Do you have any new plans or goals for NCI in the new calendar year? Anything you didn’t see before that you see now?


I think they will look new to some people, because they will be the extension of the things that we’ve said from day one we’re trying to do, but I think we’ll now start to see some of those things happen.

We’ve discussed a lot about new funding announcements, and for the Moonshot, some of those will actually come to fruition this year. And as you’ve probably followed, a few of those topics were particular challenging if you had a lot of feedback in discussion with the NCAB to get those cleared and the BSA to get this cleared.

I think now I’m very excited about some of these things that will be coming out this year. I think the continued focus on clinical trials is starting to play positively and then, we have some new stuff in the works that hopefully we’ll be able to talk about more as they come to pass. But they will be, in a way, hopefully surprising new visions, but also hopefully unsurprising and is exactly in line with the things we said we will do.



Is there anything we missed?


The state of the NCI is good. As we’ve discussed, in 2019, NCI will increase support for cancer research through RPGs, we’ll stay true to the vision of the Cancer Moonshot, and we’ll continue to support early-stage investigators and cancer centers.

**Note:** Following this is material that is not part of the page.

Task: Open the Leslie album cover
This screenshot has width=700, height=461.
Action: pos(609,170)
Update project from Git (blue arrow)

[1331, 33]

Any downward trend in the payline is concerning, but it has to be seen as a good problem. The field is vibrant, and competition is good for science. Good cancer science will ultimately benefit patients.

I don’t know if you saw Gideon Blumenthal and Rick Pazdur’s article in Nature Reviews Oncology that came out Tuesday, but it shows all these drugs approved. It’s just remarkable and that doesn’t happen by accident. That certainly doesn’t happen solely by industry.

If you look at those drugs, many of them are the result of long, detailed, basic science and clinical trials funded by the NCI. And so, I think we can claim a lot of credit for that success there.